Bursaspor-Amedspor husumetine dair

Hakan Albayrak

Bursa’da oynanan Bursaspor-Amedspor maçında Amedspor oyuncularına tribünlerden yabancı maddeler atıldı ve bunlardan bir tanesinin isabet ettiği kaleci Cantuğ Temel yere düştü.

Yetmedi; ‘derin devlet’ cinayetlerine hasreti ifade eden posterler açıldı Bursaspor tribünlerinde.

Ne ilginçtir ki Bursaspor Kulübü, resmî Twitter hesabı vasıtasıyla konu hakkında yaptığı açıklamada, bu rezalete tepki göstermek yerine bu rezaletin doğurduğu infiale tepki gösterdi.

Şöyle:

“Anlamadan, bilmeden oturdukları yerden ahkam kesenlerden sadece ‘futbol oynamaya gittiğimiz’ Diyarbakır’daki maçın sonrasında da aynı duyarlılığı beklerdik…”

Neymiş anlaşılmayan?

Neymiş bilinmeyen?

Geçen Eylül ayında Diyarbakır’da oynanan Amedspor-Bursaspor maçında Bursaspor oyuncularına tribünlerden yabancı maddeler atıldığı biliniyor.

O maçta Irak Kürdistan Bölge Yönetimi bayraklarının açıldığı da biliniyor.

Bu bilgiler bizi Bursa’da yaşanan o rezaleti ‘anlamaya’ mı sevk etmeli?

Cahil fanatik bir taraftara sorsanız herhalde ‘Onlar bizim takımımıza saldırdı, biz de onların takımına saldırdık; hepsi bu’ deyip geçecektir; kulübün yukarıda mezkûr açıklaması daha ‘incelikli’ ama sonuçta aynı kapıya çıkmıyor mu?

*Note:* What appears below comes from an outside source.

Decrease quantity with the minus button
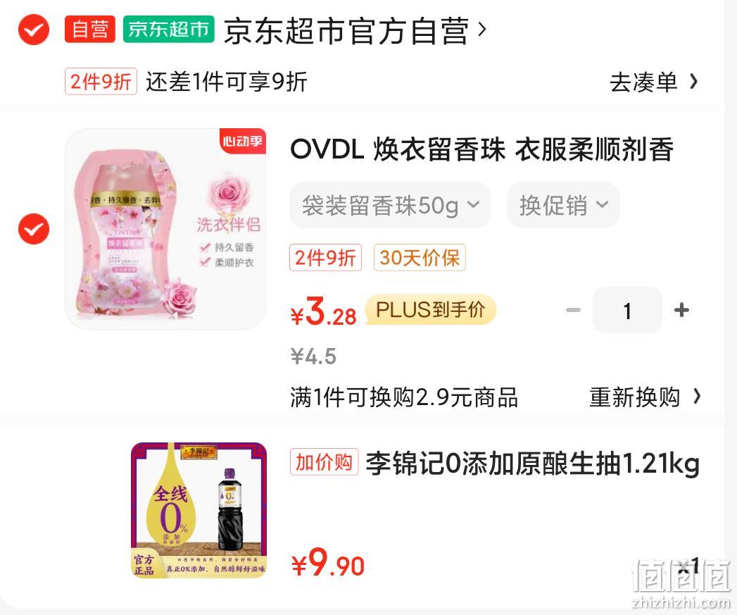 573,310
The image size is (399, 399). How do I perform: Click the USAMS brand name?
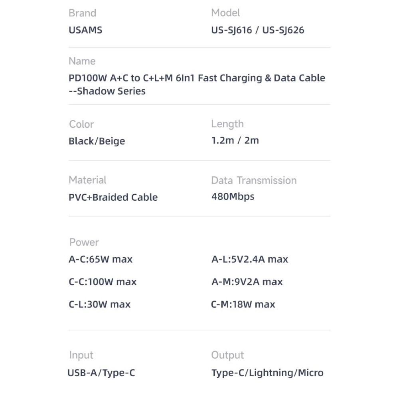coord(85,30)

Üstelik, 1990’lı yıllardaki faili meçhul(!) cinayet furyasıyla özdeşleşen “Yeşil” (Mahmut Yıldırım) ve “Beyaz Toros” posterlerinin ifade ettiği dehşet verici eğilimlere de çanak tutmuş olmuyor mu Bursaspor Kulübü?

Kulübün kendisi böyle davranırsa, taraftarları arasındaki cahil fanatiklerin böylesi rezilliklerinin önüne nasıl geçilecek?

Geçilmesin mi önüne?

Önü iyice açılsın mı hatta?

***

Bursaspor ile Amedspor (eskiden Diyarbakırspor) arasındaki husumet, 2009-2010 hadiselerine dayanıyor.

26 Eylül 2009’da Bursa’da oynanan maçta -herhalde ‘Kürt = Terörist’ mantığıyla- “PKK dışarı” diye slogan atılmış ve 6 Mart 2010’da Diyarbakır’da oynanan maçta buna ‘misilleme’ olarak sahaya -maçın iptaline yol açacak kadar çok- yabancı madde atılmıştı.

Maçtan sonra Bursaspor oyuncularını taşıyan aracın taşlanması da cabasıydı.

Bu hadiseler üzerine Yeni Şafak’ta “Bursa ve Diyarbakır’da kaçırılan fırsatlar” diye bir yazı yazmıştım.

16 Mart 2010 tarihli o yazıdan bir bölüm:

“Kendilerini vatanın bölünmez bütünlüğü davasının milisleri olarak gören o Bursaspor taraftarında biraz akıl ve izan olsaydı, Diyarbakırlıların nefretini çekerek bu davaya hizmet edemeyeceklerini idrak edip, Diyarbakırspor’u ‘Türkler-Kürtler Omuz Omuza’ diye karşılarlardı.

O Diyarbakırspor taraftarlarında biraz akıl ve izan olsaydı, Bursa’daki ‘PKK dışarı!’ alçaklığına rağmen -hatta tam da bu yüzden- Bursaspor’u çiçeklerle karşılayarak Kürt düşmanlarına esaslı bir insanlık dersi verir ve Kürt Açılımı’nı sabote etmeye çalışanları ters köşeye oturturlardı.

Böyle küçücük bir jestle memleketin çehresi aydınlatılabilirdi.

Birliğe-bütünlüğe ve Kürtlerin hakkına-hukukuna hizmet edecek olan bu gibi jestler için daha çok fırsat doğar ama fırsatları değerlendirecek ‘taraftarlar’ yoksa ne fayda?

Varsa görelim.”

***

Bugüne o günlerden geldik ve şuursuzluk yarışı devam ederse -maazallah- daha kötü günler de görebiliriz.